==== LISTED ENTRIES

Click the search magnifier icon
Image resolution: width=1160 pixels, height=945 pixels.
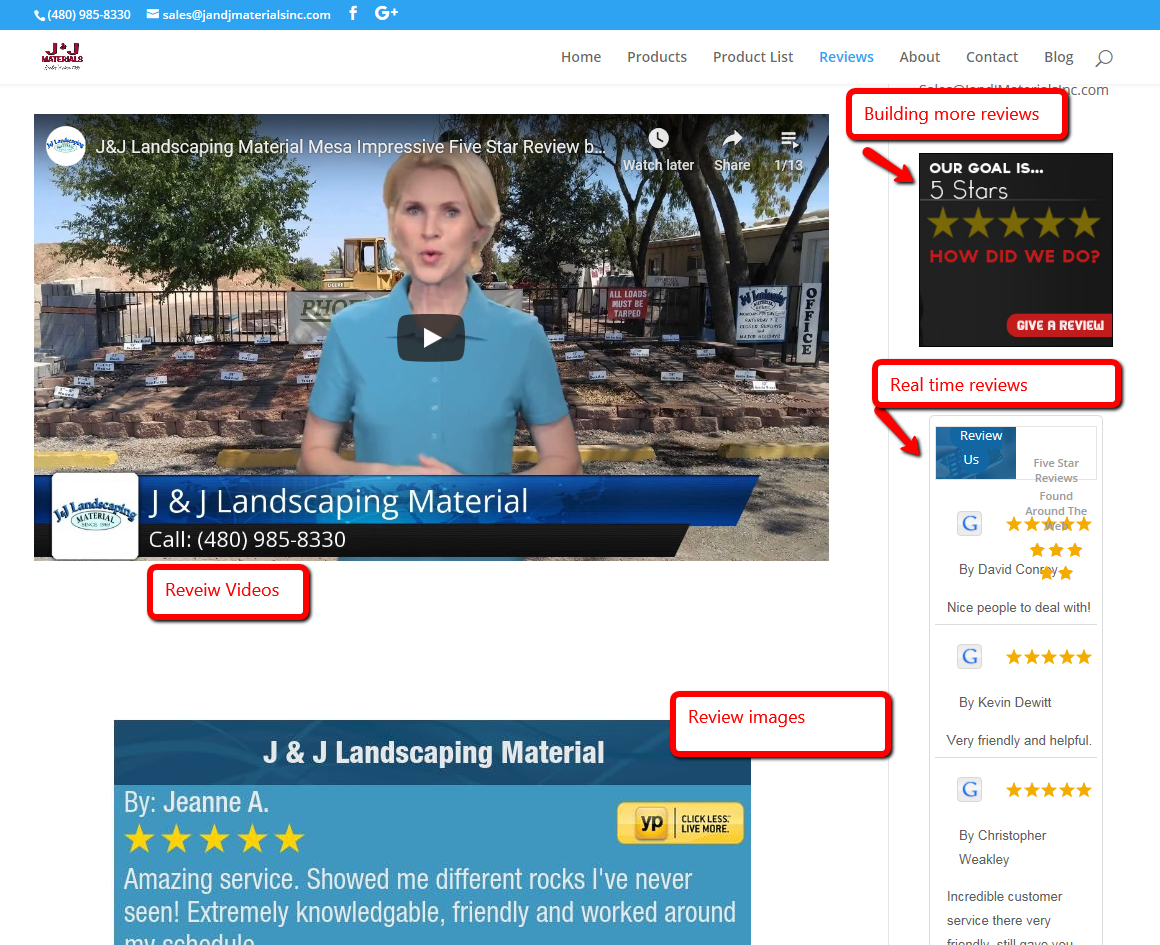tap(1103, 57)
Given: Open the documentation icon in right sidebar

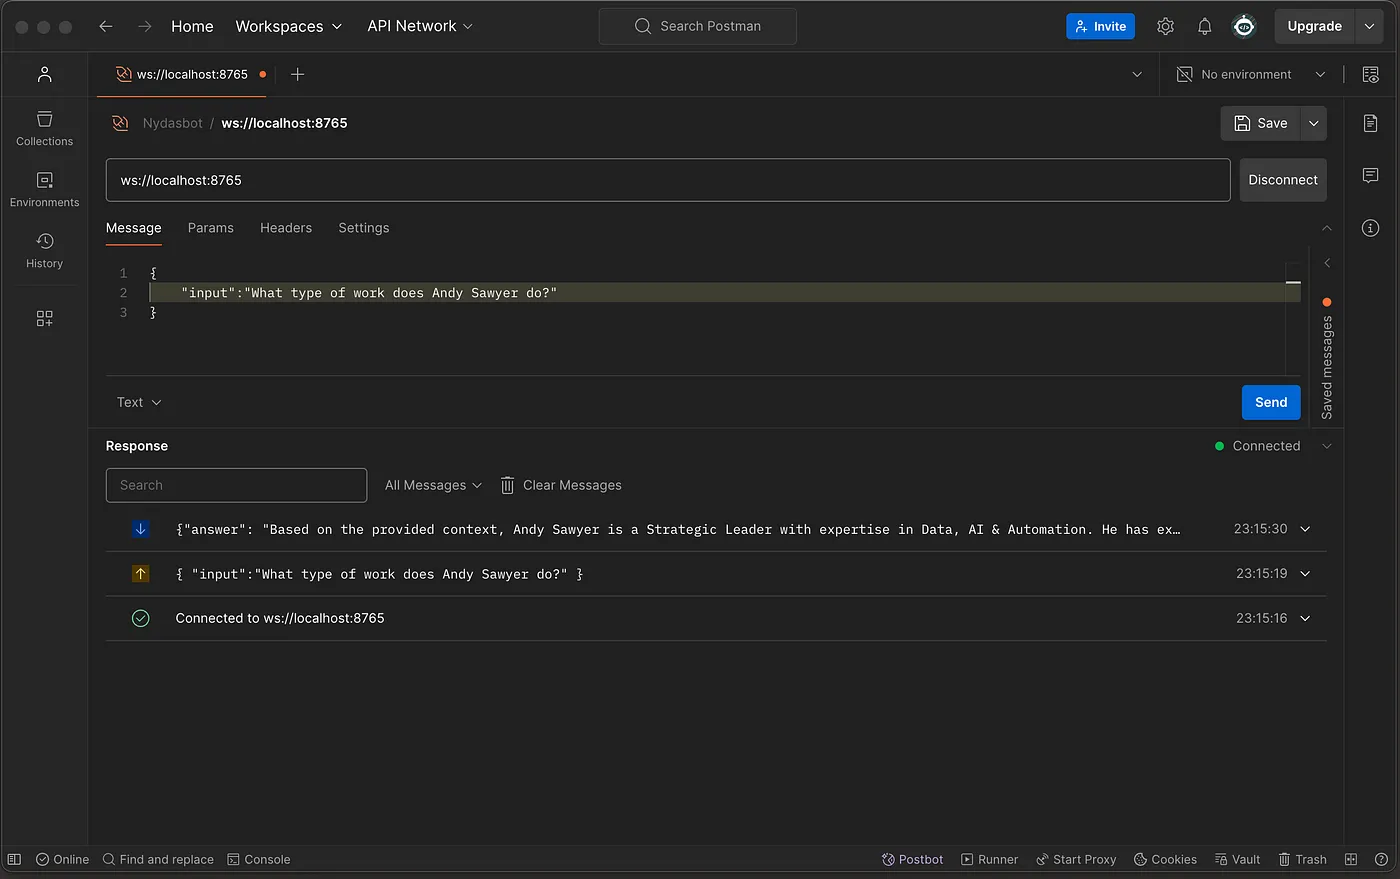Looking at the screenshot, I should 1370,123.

========
==== LISTED ENTRIES

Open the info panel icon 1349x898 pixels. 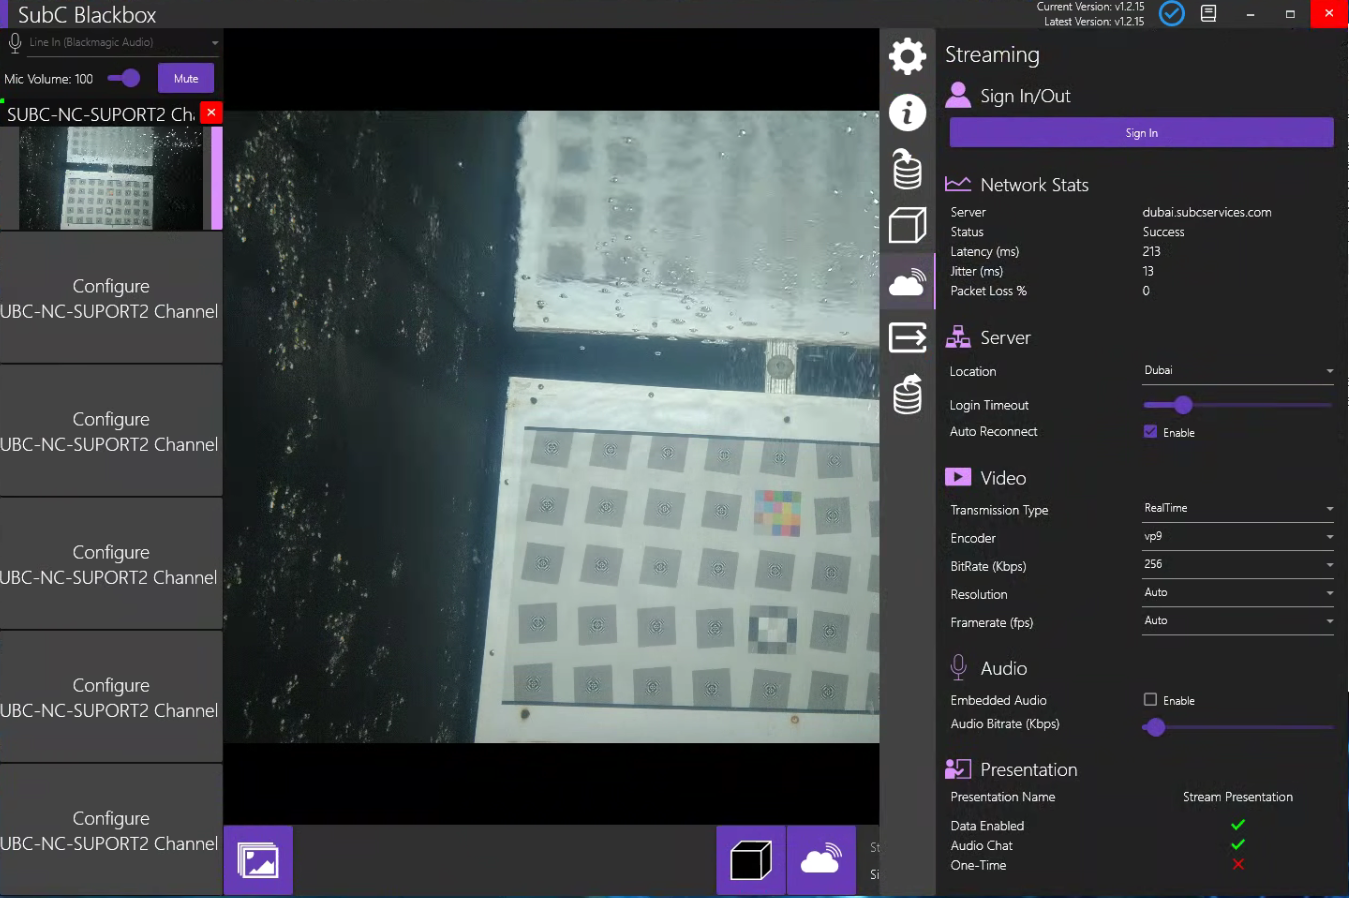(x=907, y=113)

========
==== LISTED ENTRIES

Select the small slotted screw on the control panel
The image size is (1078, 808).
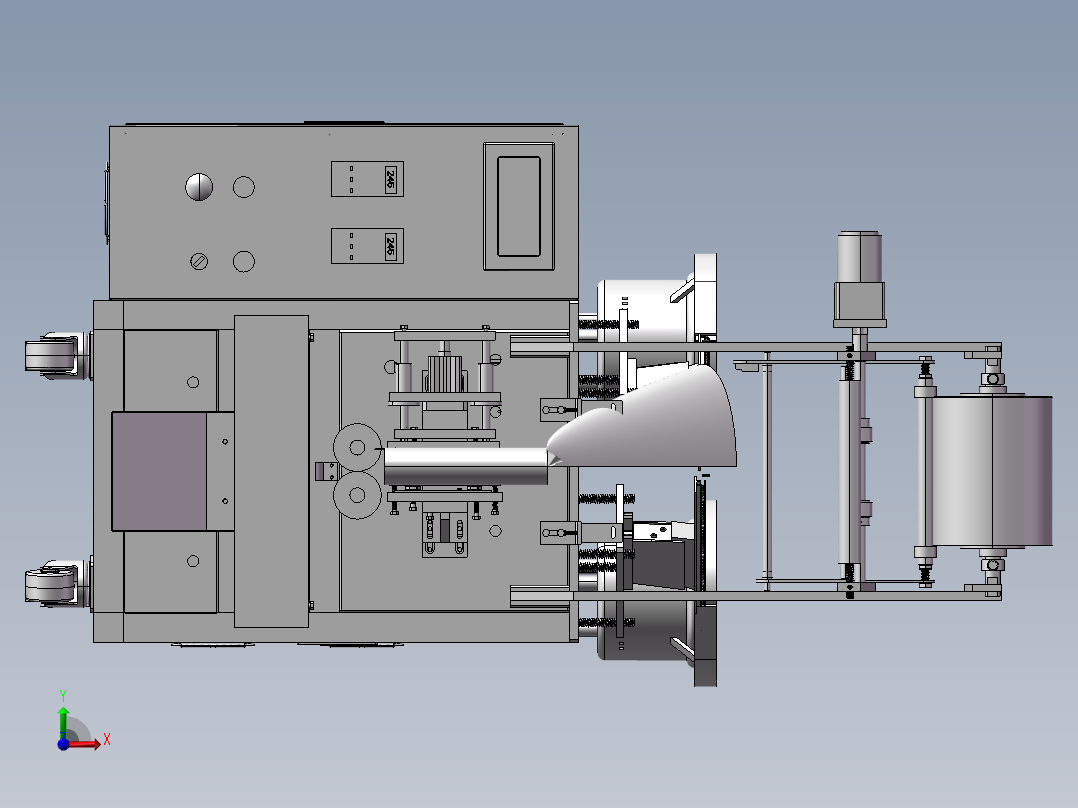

========

__THE TASK__
Above are the records; from them, give again exactly the lines from the one containing "Select the small" through the one containing "The image size is (1078, 808).", both included.

__YOUR RESPONSE__
Select the small slotted screw on the control panel
The image size is (1078, 808).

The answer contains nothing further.